Personal information
- Full name: Habibat Abiola Moyosore Ogunbanwo
- Born: 19 April 2004 (age 22) Lagos, Nigeria

Sport
- Sport: Swimming

= Abiola Ogunbanwo =

Nigerian swimmer

Habibat Abiola Moyosore Ogunbanwo (born 19 April 2004 in Lagos, Nigeria) is a Nigerian swimmer. In 2019, she represented Nigeria at the 2019 World Aquatics Championships held in Gwangju, South Korea. She competed in the women's 100 metre freestyle and women's 200 metre freestyle events. In both events she did not advance to compete in the semi-finals.

In 2018, she competed in two events at the 2018 FINA World Swimming Championships (25 m) held in Hangzhou, China. In 2021, she competed in the women's 100 metre freestyle event at the 2020 Summer Olympics held in Tokyo, Japan.

She broke the longstanding Nigerian record of 1:00.50 when she finished the 100 meters swimming with 59.74 seconds in the 2020 Summer Olympics.

== Early life ==

Ogunbanwo was born in Nigeria and moved with her parents to Australia around 2008. She lived in Canberra, attended St Clare’s College, and trained at the Woden Valley Swim Club. In 2021 she moved to Kazan, Russia, to train at the FINA Development Centre for the (postponed) 2020 Olympics. In 2024 she was a student at the University of Canberra.

== Other work ==
Outside of her athletic career, she is a creative writer and was featured as a contributing poet in the 2025 Muslim-Australian anthology, Ritual.

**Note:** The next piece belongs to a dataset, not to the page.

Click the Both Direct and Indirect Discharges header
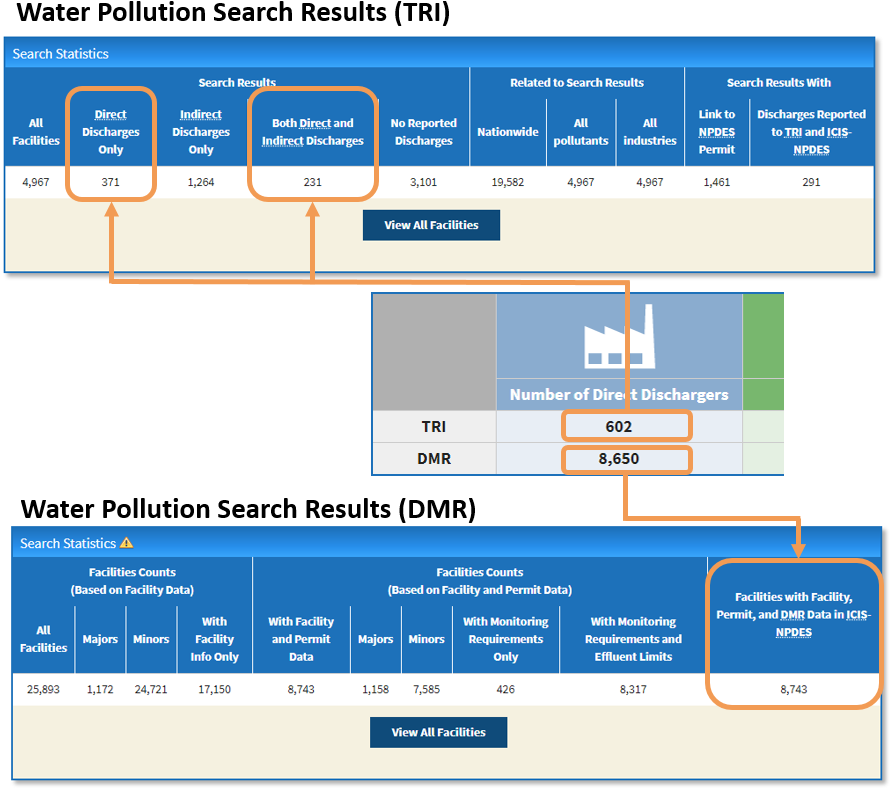click(313, 131)
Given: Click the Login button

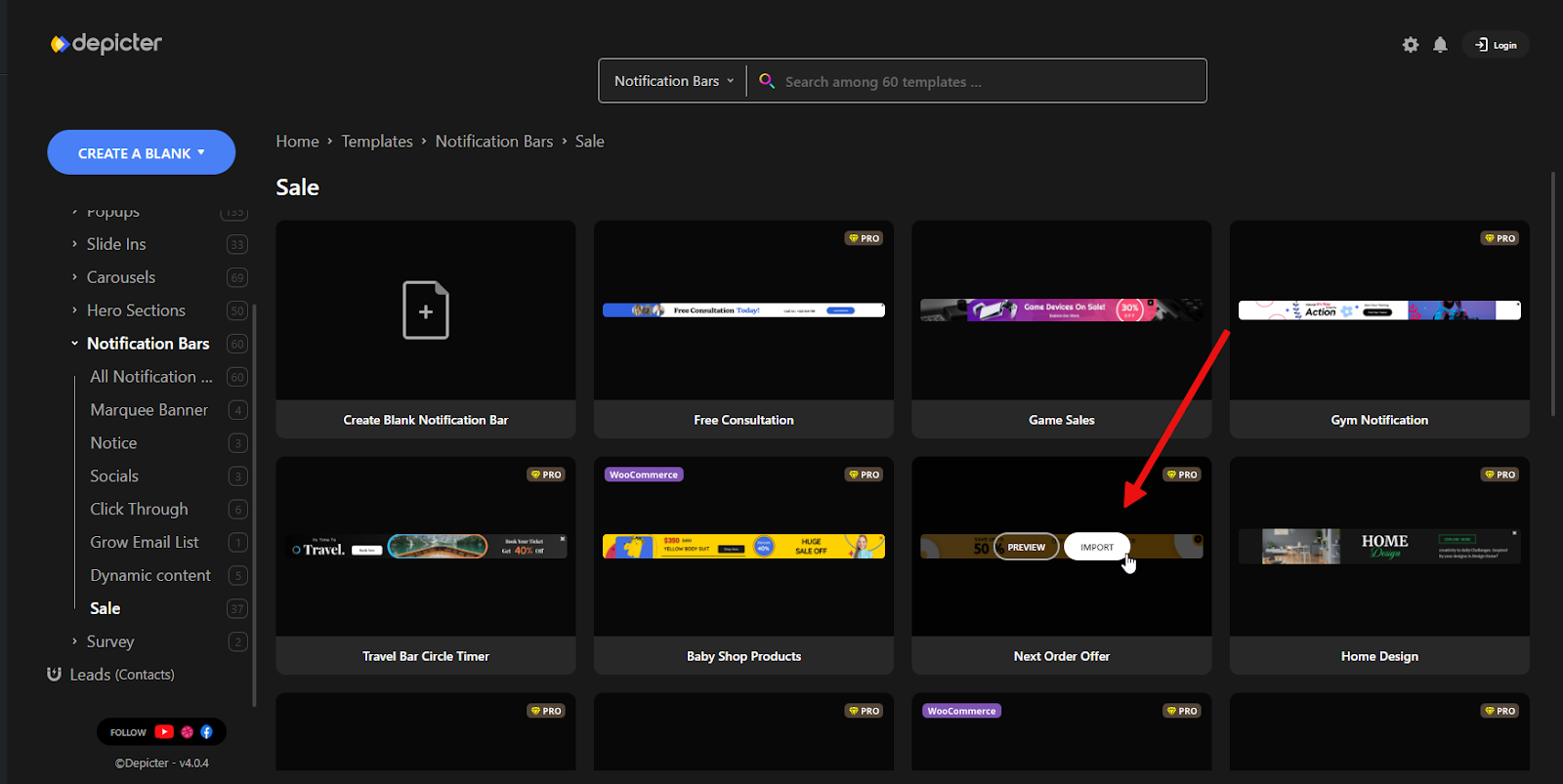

She also serves as a youth co-researcher for the African Diaspora Youth Belonging project, focusing on exploring the cultural experiences and identities of African youth living in Australia.She has contributed to academia and media through this research. She co-authored a 2024 article in the student voice journal ReConnectEd examining the misrepresentation of African cultures in Australian schools. In December 2025, she featured as a commentator on the BBC World Service podcast What in the World, discussing the impacts of Australia's under-16 social media ban. She also co-authored an article for The Conversation detailing how the ban could disproportionately isolate and harm African diaspora youth.